Essa lista reforça que a admissibilidade é uma barreira inicial rigorosa, filtrando cerca de 20-30% dos recursos nos tribunais superiores.

Tabela Comparativa: Conhecido e Provido vs. Conhecido e Não Provido

A seguir, uma tabela comparativa entre os cenários de provimento e não provimento de recursos, com base em jurisprudência recente do TST e STJ:

AspectoConhecido e ProvidoConhecido e Não Provido
DefiniçãoRecurso admitido e argumentos acolhidos, com reforma da decisão de origem.Recurso admitido, mas argumentos rejeitados, mantendo a decisão original.
Efeito no ProcessoSentença anulada, reformada ou invertida (ex.: absolvição em vez de condenação).Decisão de 1ª instância confirmada; prossegue para execução.
Taxa de Ocorrência (2024, TST)Aproximadamente 15% dos recursos de revista.Cerca de 70% dos casos analisados.
Exemplo JurisprudencialTST-RR 0000922-18.2019.5.07.0014 (2024): Provido por falta de fundamentação (art. 93, IX, CF).REsp 2.045.678/STJ (2025): Não provido por ausência de violação legal em apelação cível.
Próximos PassosPossível execução da nova decisão ou novos recursos.Embargos de declaração ou RE/REsp cabíveis.
Impacto para PartesVitória para recorrente; derrota para recorrido.Derrota para recorrente; confirmação para recorrido.
Essa tabela destaca as diferenças práticas, auxiliando na compreensão de desfechos recursais comuns no direito processual brasileiro.

O Que Todo Mundo Quer Saber

O que acontece se um recurso for "não conhecido"?

Se o recurso for "não conhecido", significa que ele foi rejeitado na fase de admissibilidade por falhas formais, como intempestividade ou falta de preparo. Nesse caso, não há exame de mérito, e a decisão de origem permanece intacta, podendo transitar em julgado imediatamente.

Essa rejeição é comum em cerca de 25% dos casos no STJ em 2025, conforme relatórios anuais. O recorrente pode tentar corrigir o vício via agravo de instrumento, mas o prazo é curto (15 dias), exigindo ação rápida de um advogado.

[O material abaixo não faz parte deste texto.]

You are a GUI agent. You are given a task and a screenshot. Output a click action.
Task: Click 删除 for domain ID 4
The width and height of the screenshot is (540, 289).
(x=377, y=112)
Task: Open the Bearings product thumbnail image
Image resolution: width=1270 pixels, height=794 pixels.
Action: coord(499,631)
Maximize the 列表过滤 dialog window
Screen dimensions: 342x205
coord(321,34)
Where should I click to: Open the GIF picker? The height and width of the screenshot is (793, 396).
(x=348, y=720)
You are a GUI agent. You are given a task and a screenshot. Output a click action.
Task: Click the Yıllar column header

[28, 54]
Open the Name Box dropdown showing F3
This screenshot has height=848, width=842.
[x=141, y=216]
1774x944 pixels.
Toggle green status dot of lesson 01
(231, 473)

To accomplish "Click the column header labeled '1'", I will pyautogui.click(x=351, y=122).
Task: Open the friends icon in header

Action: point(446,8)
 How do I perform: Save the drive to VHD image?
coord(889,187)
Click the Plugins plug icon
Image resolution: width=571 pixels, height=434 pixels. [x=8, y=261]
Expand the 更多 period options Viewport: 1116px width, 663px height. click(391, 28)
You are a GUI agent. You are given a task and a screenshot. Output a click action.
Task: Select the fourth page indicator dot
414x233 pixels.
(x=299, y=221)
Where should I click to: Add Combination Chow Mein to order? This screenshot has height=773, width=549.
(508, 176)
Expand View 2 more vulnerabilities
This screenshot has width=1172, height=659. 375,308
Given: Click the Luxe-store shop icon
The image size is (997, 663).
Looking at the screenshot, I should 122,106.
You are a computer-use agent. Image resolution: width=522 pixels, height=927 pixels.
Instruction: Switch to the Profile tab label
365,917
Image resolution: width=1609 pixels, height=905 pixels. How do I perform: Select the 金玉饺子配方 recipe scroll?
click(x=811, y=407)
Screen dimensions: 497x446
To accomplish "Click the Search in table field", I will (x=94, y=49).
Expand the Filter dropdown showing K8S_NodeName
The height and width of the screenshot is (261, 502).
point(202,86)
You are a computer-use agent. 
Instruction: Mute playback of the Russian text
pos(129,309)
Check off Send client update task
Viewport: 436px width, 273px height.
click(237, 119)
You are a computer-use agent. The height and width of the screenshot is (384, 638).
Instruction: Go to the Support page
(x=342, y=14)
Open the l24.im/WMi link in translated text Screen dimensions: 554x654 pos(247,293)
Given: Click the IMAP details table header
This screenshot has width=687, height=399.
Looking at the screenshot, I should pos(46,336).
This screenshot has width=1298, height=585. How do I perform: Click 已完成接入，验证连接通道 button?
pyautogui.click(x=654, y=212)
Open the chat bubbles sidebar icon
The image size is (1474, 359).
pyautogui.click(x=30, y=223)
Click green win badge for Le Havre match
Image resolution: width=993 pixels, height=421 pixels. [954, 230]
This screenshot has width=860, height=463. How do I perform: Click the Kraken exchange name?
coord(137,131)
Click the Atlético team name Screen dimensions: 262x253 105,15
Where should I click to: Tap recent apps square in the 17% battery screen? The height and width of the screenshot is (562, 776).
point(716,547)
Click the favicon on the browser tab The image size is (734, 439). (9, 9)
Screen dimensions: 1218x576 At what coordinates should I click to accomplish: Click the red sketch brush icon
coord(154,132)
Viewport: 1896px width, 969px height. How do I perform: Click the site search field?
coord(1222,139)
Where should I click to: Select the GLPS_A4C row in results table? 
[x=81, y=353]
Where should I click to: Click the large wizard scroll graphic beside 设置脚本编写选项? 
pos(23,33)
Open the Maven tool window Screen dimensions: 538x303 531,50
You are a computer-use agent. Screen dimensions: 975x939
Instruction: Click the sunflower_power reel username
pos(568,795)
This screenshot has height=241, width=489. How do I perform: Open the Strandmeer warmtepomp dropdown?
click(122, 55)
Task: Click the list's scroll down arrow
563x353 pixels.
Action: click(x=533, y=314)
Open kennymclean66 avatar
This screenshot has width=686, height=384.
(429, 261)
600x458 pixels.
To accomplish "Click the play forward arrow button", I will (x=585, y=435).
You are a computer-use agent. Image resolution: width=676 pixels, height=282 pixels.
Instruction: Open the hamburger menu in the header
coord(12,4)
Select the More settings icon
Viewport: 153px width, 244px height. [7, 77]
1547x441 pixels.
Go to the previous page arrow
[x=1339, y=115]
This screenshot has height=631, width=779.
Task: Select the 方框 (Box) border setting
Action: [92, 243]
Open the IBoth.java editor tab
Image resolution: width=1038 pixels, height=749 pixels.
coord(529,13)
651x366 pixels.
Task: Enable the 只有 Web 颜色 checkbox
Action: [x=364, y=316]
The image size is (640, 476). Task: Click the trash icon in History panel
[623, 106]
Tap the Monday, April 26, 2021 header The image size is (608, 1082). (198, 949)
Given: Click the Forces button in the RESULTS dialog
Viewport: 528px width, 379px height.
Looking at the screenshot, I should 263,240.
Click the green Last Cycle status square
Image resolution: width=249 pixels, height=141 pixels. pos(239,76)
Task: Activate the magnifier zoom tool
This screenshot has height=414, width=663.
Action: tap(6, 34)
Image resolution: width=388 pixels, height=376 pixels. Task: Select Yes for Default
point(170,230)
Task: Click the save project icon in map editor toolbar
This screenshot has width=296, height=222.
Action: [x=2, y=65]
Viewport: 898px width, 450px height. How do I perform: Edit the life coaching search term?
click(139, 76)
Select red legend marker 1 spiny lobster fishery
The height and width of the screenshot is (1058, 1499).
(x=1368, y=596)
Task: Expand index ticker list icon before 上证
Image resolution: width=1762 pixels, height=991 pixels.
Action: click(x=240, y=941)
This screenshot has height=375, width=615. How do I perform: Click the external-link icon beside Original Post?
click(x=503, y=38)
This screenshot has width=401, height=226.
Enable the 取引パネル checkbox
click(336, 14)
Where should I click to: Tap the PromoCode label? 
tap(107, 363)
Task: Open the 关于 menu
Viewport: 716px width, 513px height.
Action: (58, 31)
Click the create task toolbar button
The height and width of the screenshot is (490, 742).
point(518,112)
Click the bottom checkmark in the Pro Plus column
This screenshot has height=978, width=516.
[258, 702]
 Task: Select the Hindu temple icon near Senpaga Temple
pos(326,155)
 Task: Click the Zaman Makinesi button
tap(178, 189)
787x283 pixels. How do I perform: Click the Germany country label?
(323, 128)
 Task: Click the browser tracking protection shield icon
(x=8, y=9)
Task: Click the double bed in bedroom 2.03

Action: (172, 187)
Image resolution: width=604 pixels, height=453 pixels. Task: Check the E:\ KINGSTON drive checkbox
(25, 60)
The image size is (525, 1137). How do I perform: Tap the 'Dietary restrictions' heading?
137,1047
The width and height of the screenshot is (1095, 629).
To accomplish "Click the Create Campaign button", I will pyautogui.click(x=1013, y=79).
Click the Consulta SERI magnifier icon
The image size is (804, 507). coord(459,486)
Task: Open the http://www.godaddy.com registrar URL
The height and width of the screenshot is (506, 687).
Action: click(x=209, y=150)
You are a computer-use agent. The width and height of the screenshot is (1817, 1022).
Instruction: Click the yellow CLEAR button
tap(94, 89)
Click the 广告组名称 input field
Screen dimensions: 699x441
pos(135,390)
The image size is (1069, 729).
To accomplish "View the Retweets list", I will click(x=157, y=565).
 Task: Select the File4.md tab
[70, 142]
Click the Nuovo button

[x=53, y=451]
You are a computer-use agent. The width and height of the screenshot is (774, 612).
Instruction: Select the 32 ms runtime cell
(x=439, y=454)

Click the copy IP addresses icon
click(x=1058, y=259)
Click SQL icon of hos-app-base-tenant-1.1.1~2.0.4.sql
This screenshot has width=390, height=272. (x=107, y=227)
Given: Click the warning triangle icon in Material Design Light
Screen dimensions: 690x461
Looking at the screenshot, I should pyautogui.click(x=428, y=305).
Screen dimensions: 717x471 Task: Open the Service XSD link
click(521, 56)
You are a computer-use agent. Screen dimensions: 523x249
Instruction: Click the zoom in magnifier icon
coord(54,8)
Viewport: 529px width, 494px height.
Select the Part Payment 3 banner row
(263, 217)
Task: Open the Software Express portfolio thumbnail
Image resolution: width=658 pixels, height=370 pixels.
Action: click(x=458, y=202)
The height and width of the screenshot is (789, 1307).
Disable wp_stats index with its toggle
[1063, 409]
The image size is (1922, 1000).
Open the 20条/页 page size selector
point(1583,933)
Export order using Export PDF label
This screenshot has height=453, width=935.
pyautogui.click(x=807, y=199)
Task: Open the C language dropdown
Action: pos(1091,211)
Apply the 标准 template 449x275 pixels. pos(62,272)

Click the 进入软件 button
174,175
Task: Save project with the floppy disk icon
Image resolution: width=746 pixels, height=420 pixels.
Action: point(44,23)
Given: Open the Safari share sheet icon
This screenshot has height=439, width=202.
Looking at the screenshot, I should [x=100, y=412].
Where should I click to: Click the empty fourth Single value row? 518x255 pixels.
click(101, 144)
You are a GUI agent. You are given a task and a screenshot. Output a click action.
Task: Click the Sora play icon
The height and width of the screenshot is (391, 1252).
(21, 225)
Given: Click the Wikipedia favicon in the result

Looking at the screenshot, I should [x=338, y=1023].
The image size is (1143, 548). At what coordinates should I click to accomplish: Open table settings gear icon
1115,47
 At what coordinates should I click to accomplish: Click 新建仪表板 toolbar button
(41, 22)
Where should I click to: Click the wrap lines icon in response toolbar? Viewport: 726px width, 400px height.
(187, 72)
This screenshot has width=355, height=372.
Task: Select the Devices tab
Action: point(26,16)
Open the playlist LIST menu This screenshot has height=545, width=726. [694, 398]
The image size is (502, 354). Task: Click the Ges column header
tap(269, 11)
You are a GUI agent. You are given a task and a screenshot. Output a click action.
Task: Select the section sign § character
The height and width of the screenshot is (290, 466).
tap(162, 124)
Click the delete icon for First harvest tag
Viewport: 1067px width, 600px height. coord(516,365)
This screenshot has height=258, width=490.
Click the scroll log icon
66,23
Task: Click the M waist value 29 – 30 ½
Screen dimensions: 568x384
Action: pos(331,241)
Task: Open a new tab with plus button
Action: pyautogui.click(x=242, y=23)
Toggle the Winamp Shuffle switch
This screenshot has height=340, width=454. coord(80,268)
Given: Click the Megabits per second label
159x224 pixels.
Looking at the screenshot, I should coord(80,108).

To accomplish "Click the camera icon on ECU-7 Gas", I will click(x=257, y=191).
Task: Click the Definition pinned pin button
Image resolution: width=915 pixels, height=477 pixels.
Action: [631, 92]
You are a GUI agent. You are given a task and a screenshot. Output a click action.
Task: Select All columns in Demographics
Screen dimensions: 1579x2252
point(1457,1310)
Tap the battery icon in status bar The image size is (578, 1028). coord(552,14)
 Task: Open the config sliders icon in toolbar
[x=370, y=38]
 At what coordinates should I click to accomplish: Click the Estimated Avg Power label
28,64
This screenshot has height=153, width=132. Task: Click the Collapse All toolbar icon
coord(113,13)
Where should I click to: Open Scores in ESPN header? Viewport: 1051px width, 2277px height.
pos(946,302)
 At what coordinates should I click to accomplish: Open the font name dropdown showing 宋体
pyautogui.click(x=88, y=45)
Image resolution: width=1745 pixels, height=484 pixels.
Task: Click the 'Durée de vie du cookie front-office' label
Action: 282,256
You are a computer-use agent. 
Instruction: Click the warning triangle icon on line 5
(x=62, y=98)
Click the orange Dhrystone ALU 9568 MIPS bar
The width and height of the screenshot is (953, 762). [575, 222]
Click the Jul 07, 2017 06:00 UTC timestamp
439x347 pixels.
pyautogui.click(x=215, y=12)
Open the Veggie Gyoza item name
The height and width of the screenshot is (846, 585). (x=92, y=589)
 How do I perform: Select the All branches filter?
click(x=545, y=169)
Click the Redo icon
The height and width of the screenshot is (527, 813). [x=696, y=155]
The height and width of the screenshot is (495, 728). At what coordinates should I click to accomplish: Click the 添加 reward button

Qual a diferença entre "provido" e "parcialmente provido"?

"Provido" indica acolhimento total dos argumentos, reformando integralmente a decisão. Já "parcialmente provido" ocorre quando apenas parte das teses é aceita, modificando aspectos específicos da sentença.

No TST, em 2024, cerca de 10% dos recursos foram parcialmente providos, especialmente em dissídios coletivos, equilibrando interesses das partes sem anulação total.

Posso recorrer novamente após "conhecido e não provido"?

Sim, cabem recursos excepcionais como Recurso Especial (STJ) ou Extraordinário (STF), se houver violação de lei federal ou constitucional. Embargos de declaração são possíveis em 5 dias para esclarecer omissões.

Contudo, a taxa de sucesso é baixa: menos de 5% no STF em 2025, demandando demonstração de repercussão geral.

Isso se aplica apenas a processos cíveis ou também trabalhistas?

A expressão aplica-se a ambos, regida pelo CPC/2015 em cíveis e pela CLT em trabalhistas. No TST, é frequente em recursos de revista, com 70% não providos em 2024.

Diferenças sutis existem, como prazos mais curtos na esfera trabalhista (8 dias para agravos), mas a estrutura bifásica é idêntica.

Quanto tempo demora o julgamento de um recurso como esse?

O prazo médio varia: no TJSP, apelações levam 6-12 meses; no TST, recursos de revista podem ultrapassar 18 meses. Atrasos ocorrem por sobrecarga, mas o CPC incentiva celeridade.

Dados do CNJ de 2025 mostram redução de 20% no tempo médio graças à digitalização via PJe.

Preciso de advogado para entender ou interpor um recurso?

Sim, a assistência de advogado é obrigatória (art. 103, CPC), exceto em juizados especiais para causas de menor valor. Para interpretação de acórdãos, consultar um profissional evita erros.

Plataformas como o site do CNJ oferecem guias, mas análise personalizada é recomendada.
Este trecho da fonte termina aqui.